Eyes in the Sky For Nature
Air Date: Week of September 29, 2017
The Carnegie Airborne Observatory in action, flying above the “patch reefs” of Hawaii’s Kaneohe Bay. (Photo: Carnegie Airborne Observatory)
From satellites and aircraft scientists can examine the structure of ecosystems, even their chemical properties, to determine their health. Stanford ecologist Greg Asner helped develop a system of specialized scientific instruments for aircraft, and was recently recognized for these contributions with the 22nd Heinz Environment Award. Host Steve Curwood and Greg Asner discuss how this ultra high resolution remote sensing can help inform policy to protect natural resources like carbon-sequestering forests, and how the next frontier is to put this technology into orbit.
Transcript
CURWOOD: High-tech, remote imaging developed for the military is also now a powerful tool in the hands of scientists studying the health of ecosystems. Remote forests and coral reefs can be assessed from satellites, and specially equipped aircraft can get an even closer look, down to individual branches of trees. Greg Asner, Principal Investigator at the Carnegie Institution’s Global Ecology Lab at Stanford helped develop an ultra-high-resolution imaging system for aircraft that won him the 22nd Heinz Award in the Environment category. He joins me now. Greg, congratulations and welcome to Living on Earth.
ASNER: Thank you for having me. It's great to be here.
CURWOOD: Hey, let's start by talking briefly about this plane that you've tricked out with a lab inside. It's this short takeoff and landing machine called a Dornier 228, I think. Now, usually if you've got one of those you're like out in the middle of nowhere and they roll it up to fly you from one remote location to another, like maybe 20 seats. But what do you have in one?

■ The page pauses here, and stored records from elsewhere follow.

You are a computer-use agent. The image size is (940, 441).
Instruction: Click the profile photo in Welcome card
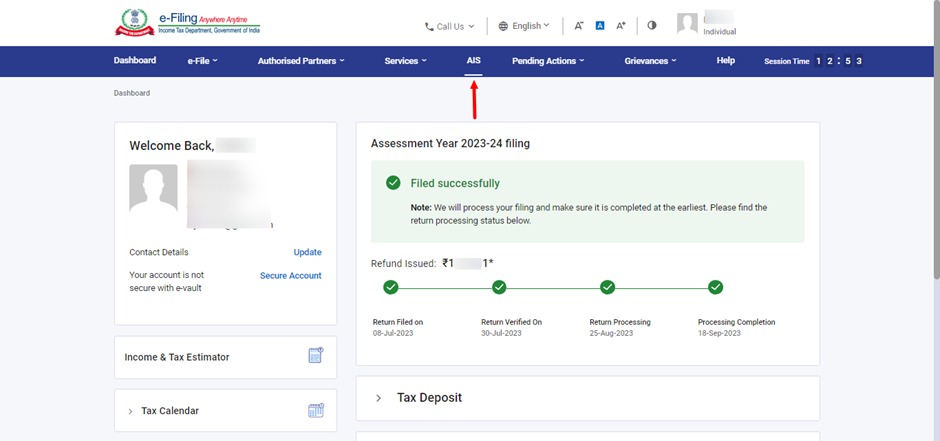(x=153, y=188)
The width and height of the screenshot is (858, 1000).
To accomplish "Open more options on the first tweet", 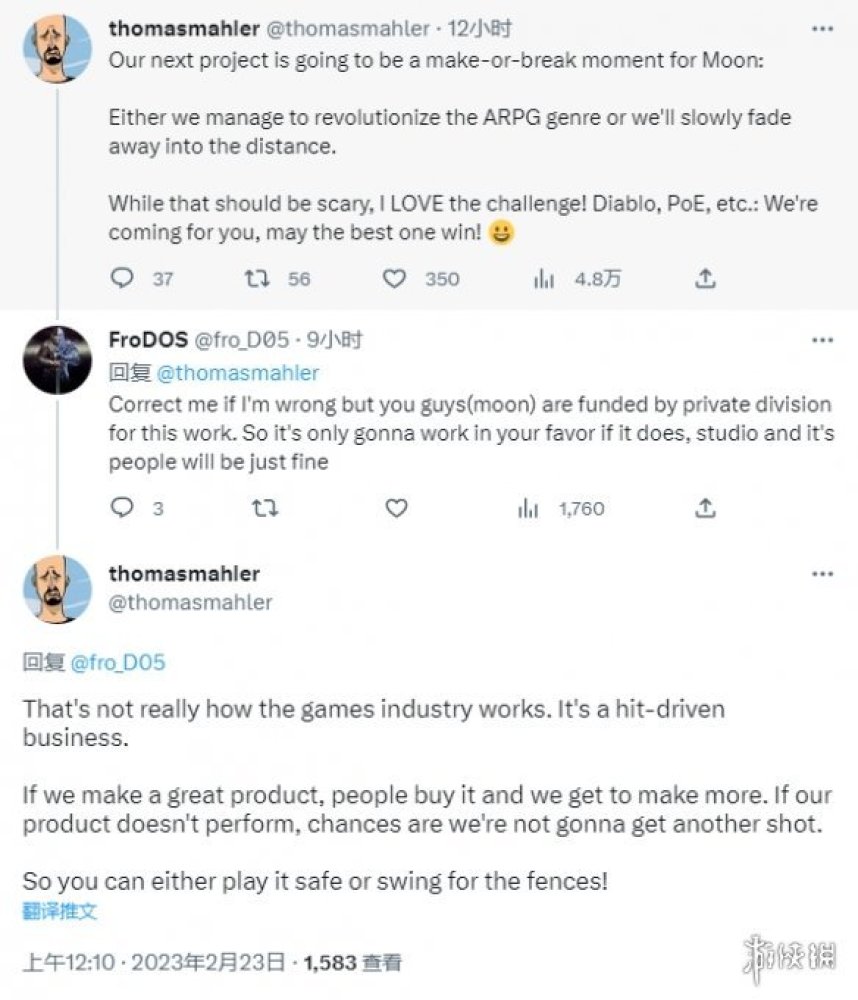I will (x=822, y=30).
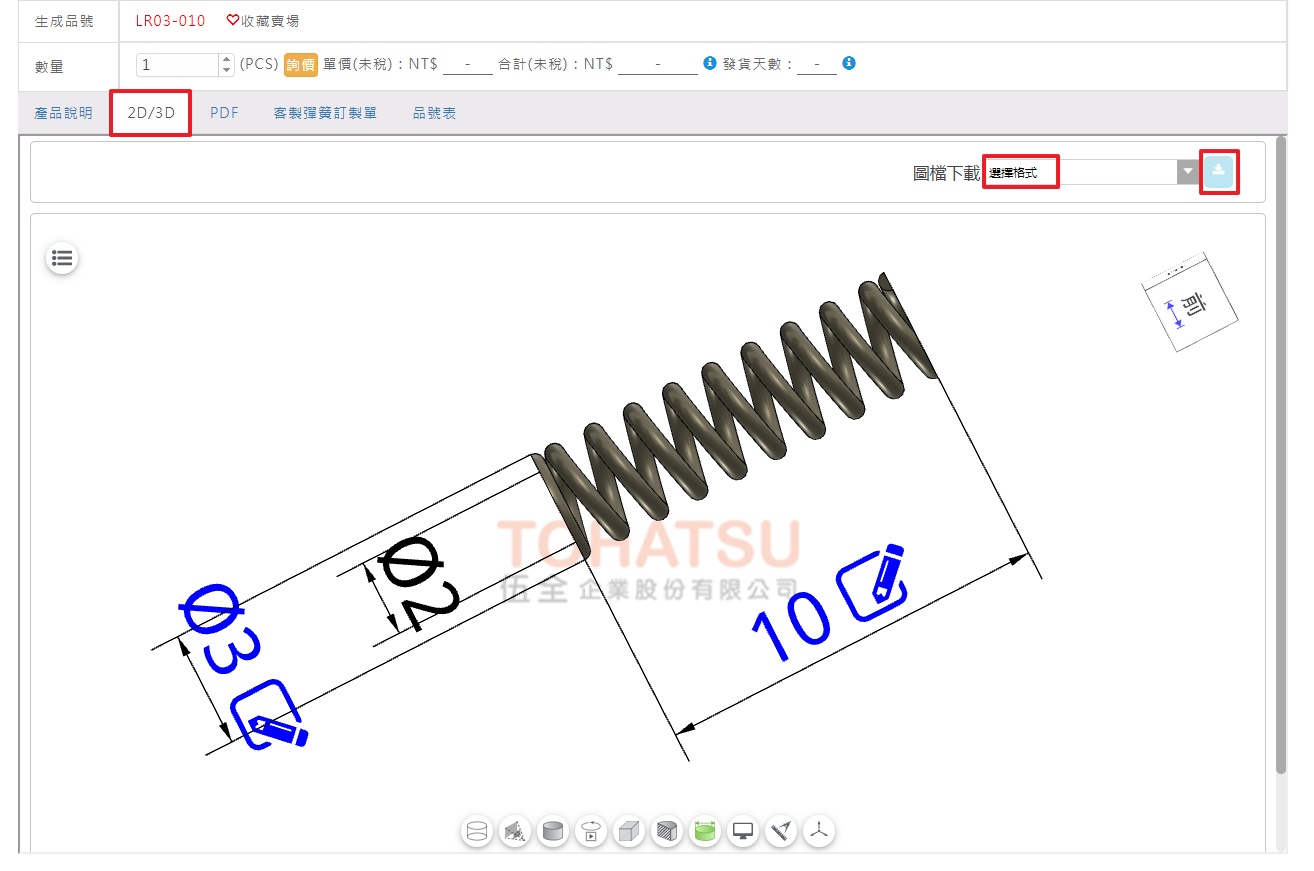This screenshot has height=871, width=1314.
Task: Click the quantity input field
Action: [177, 65]
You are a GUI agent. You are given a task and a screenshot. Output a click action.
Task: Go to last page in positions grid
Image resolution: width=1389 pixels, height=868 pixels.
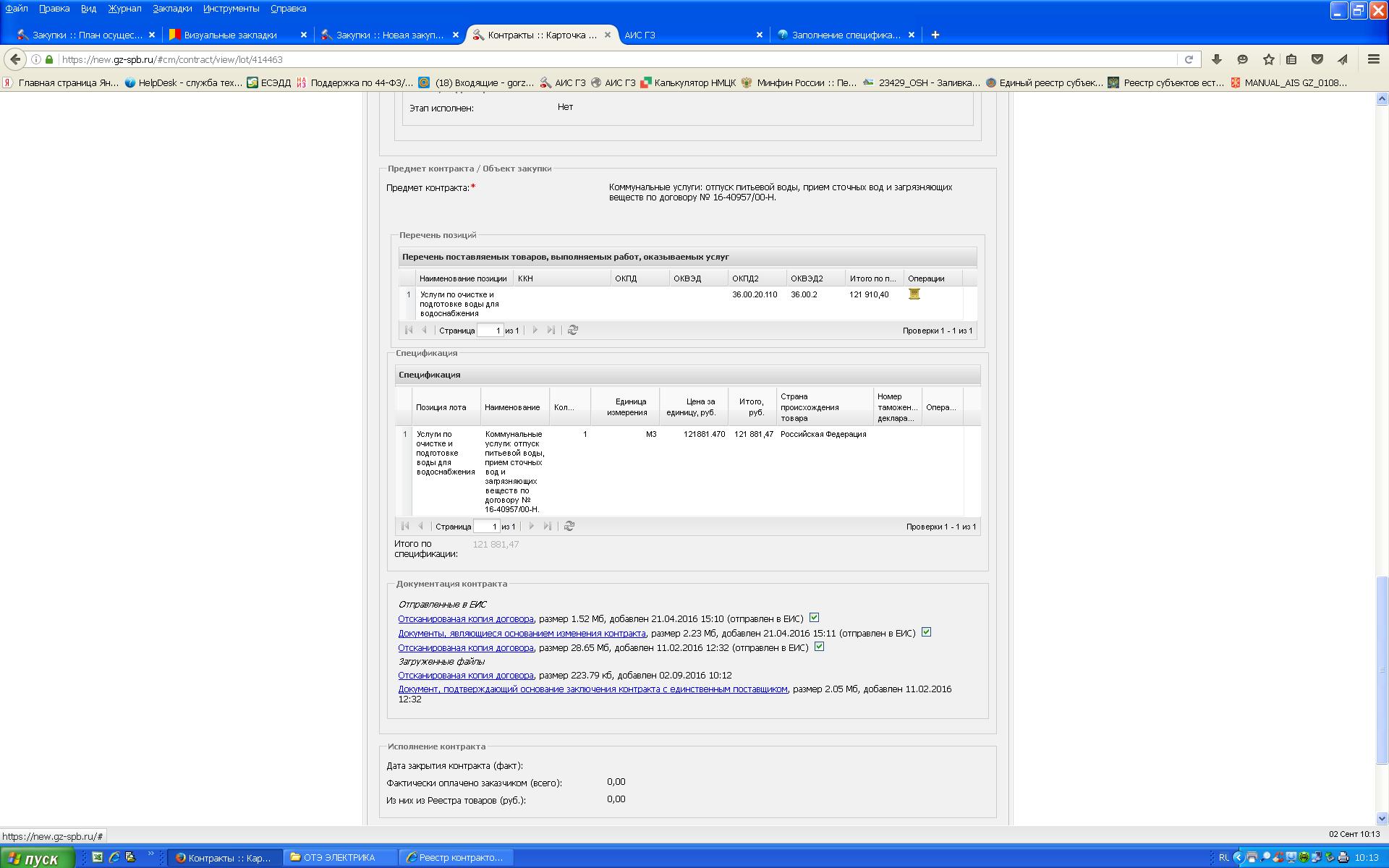(551, 331)
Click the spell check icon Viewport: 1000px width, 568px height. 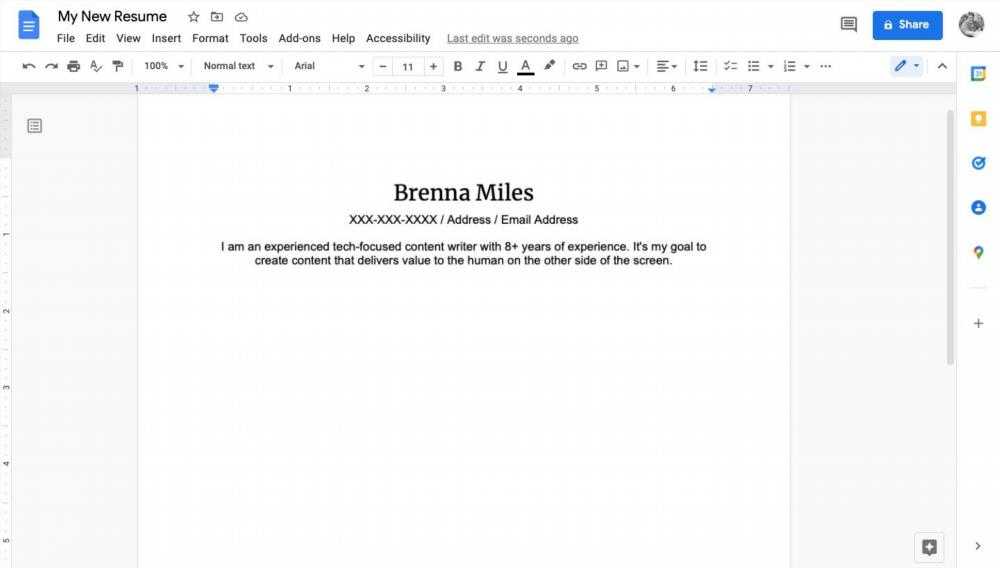pos(96,66)
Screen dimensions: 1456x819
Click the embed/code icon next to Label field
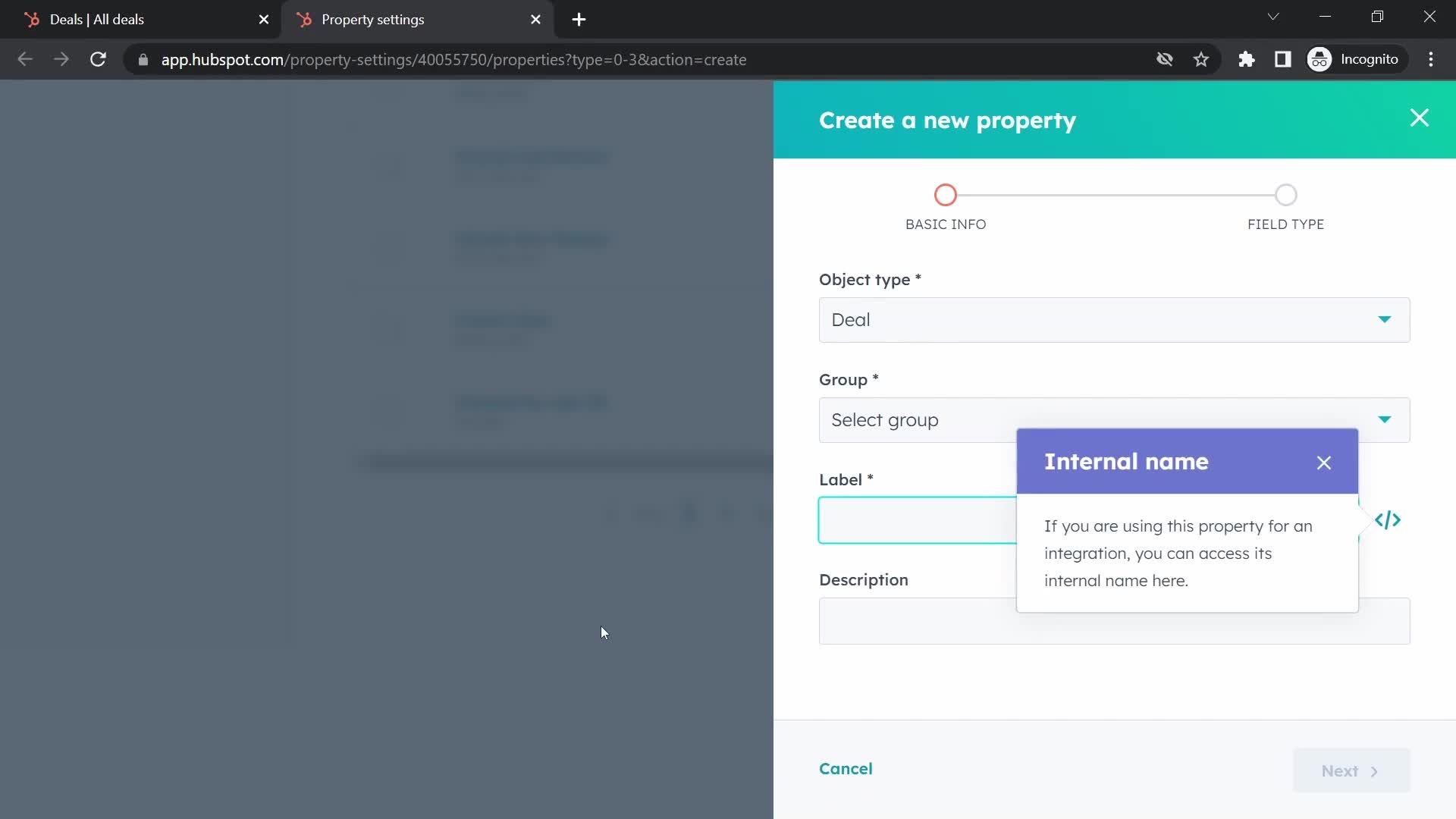[x=1389, y=520]
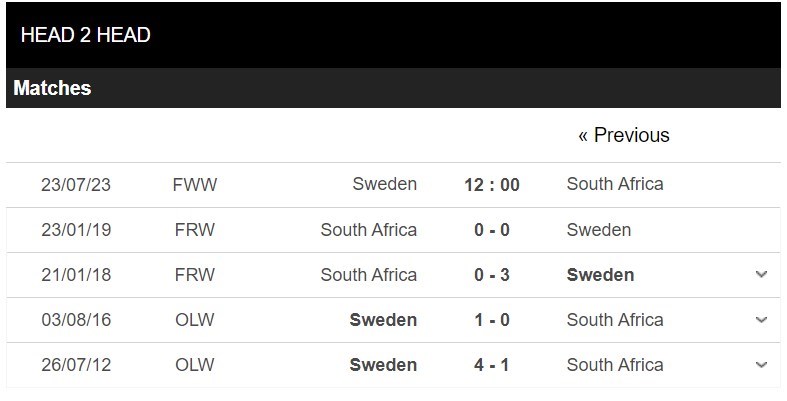Click the FWW competition label
Viewport: 787px width, 401px height.
point(195,185)
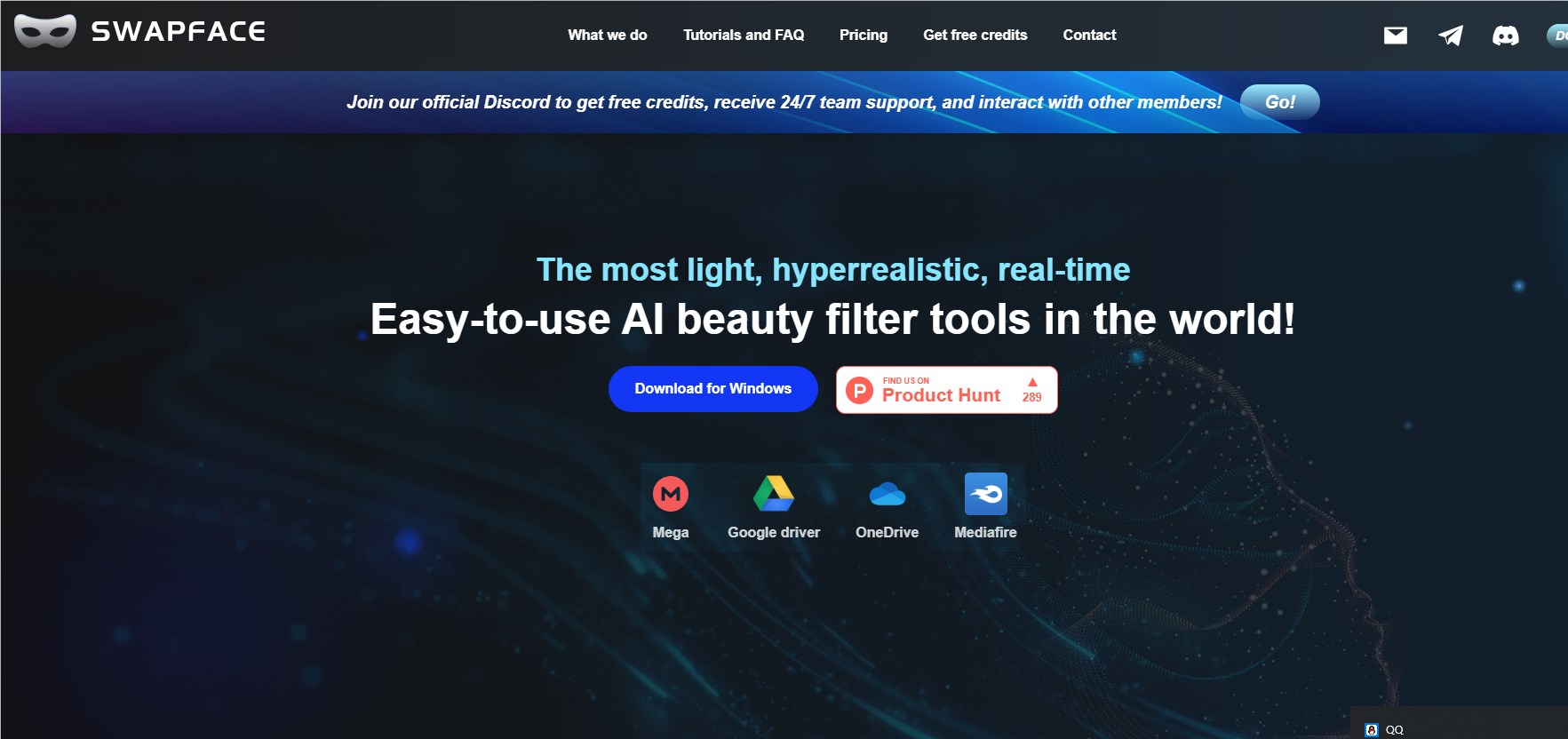This screenshot has height=739, width=1568.
Task: Open the Pricing navigation link
Action: [864, 36]
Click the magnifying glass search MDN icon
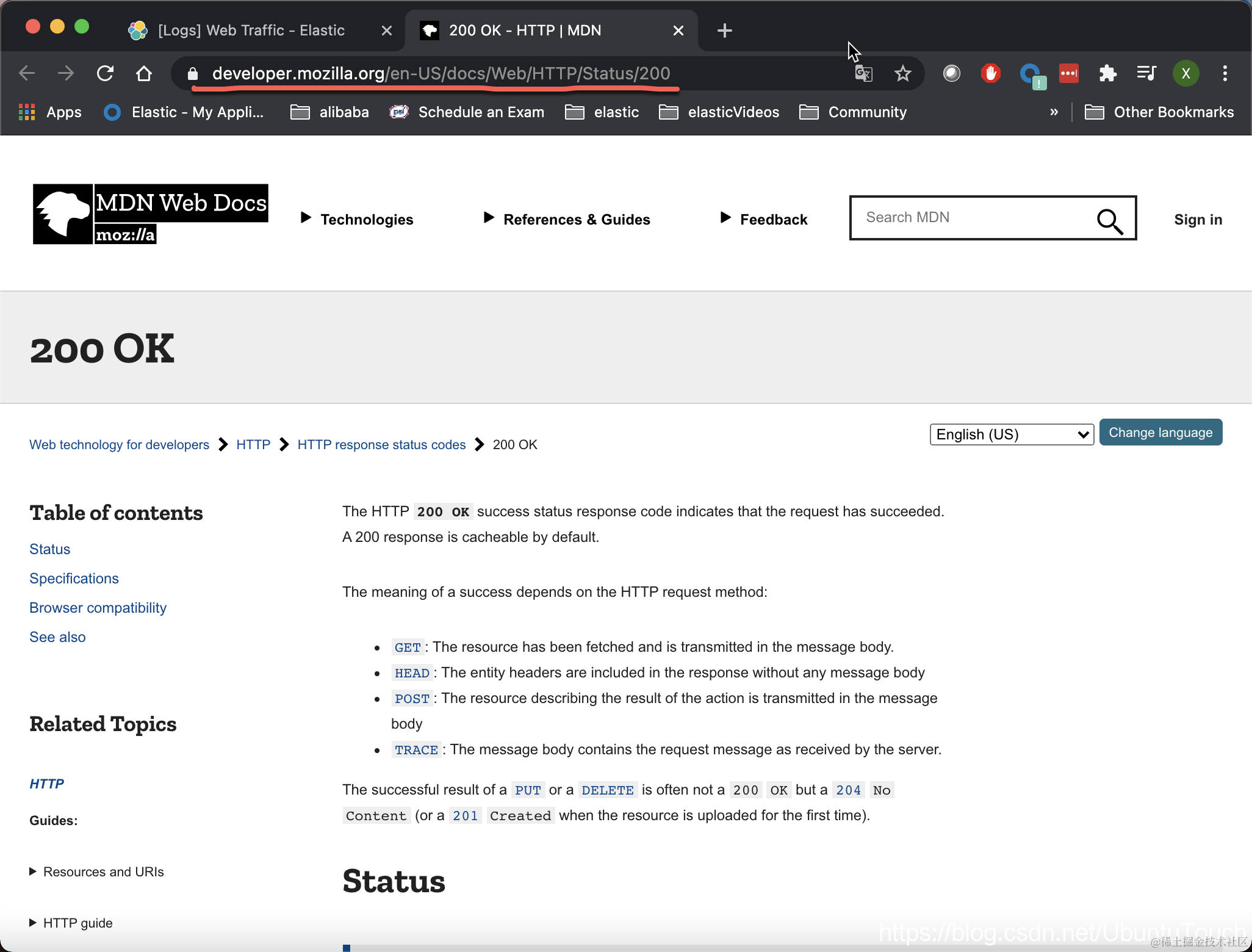This screenshot has width=1252, height=952. tap(1109, 220)

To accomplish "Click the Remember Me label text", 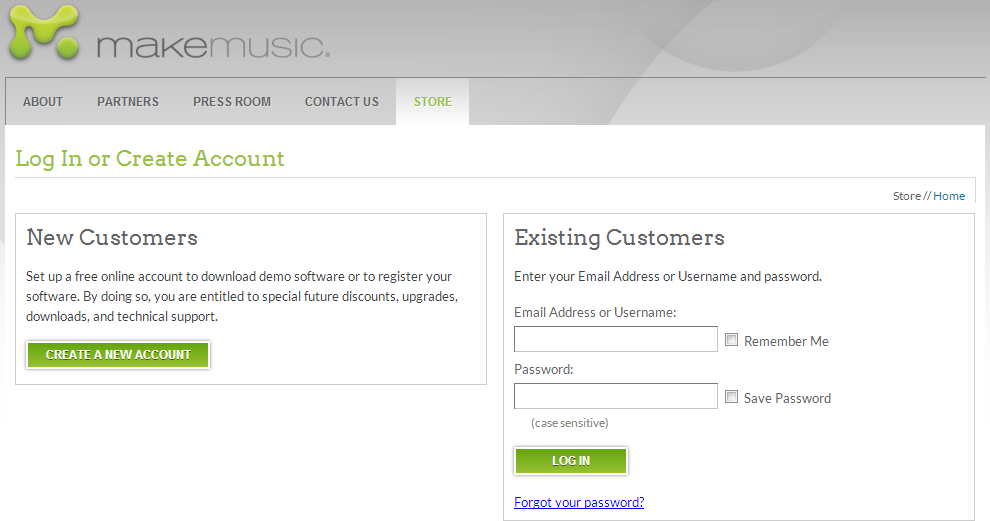I will tap(786, 341).
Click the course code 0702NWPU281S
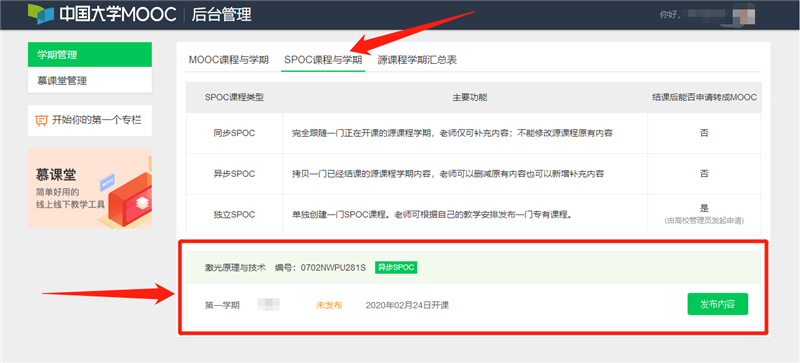Image resolution: width=800 pixels, height=363 pixels. pos(333,267)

ASNER: Right, what we've done is we've gutted the plane down to the skin and the shell of the plane, and then we built back up a high tech laboratory inside. Think aluminum, carbon fiber, think lightweight materials, and also think instruments and supercomputing capability onboard.
CURWOOD: Talk to me about the instruments that you put in there. I think you have an acronym, ATOMS. What does ATOMS stand for?
ASNER: ATOMS is a name that I gave to it back when we first built the system. It stands for Airborne Taxonomic Mapping System. ATOMS is comprised of a suite of instruments that work together. One of the instruments is a laser scanning system. We fire laser beams out of the bottom of the plane, and those lasers interact with the land, the trees, whatever we’re flying over. Those lasers give us a three-dimensional view of the ecosystem. That would be how tall are the trees. What's the architecture of the branches? And it tells us about even the leaf-level architecture. And then we have other instruments that work with that. Some of those are called imaging spectrometers, and for that we use sunlight that bounces off of, for example, the tree canopy and we can measure the chemical composition of those trees as we fly over with those spectrometers. And finally we have some high-resolution cameras that allow us just to collect the background information about, you know, what did we do that day, what did we fly over. It gives us a reference.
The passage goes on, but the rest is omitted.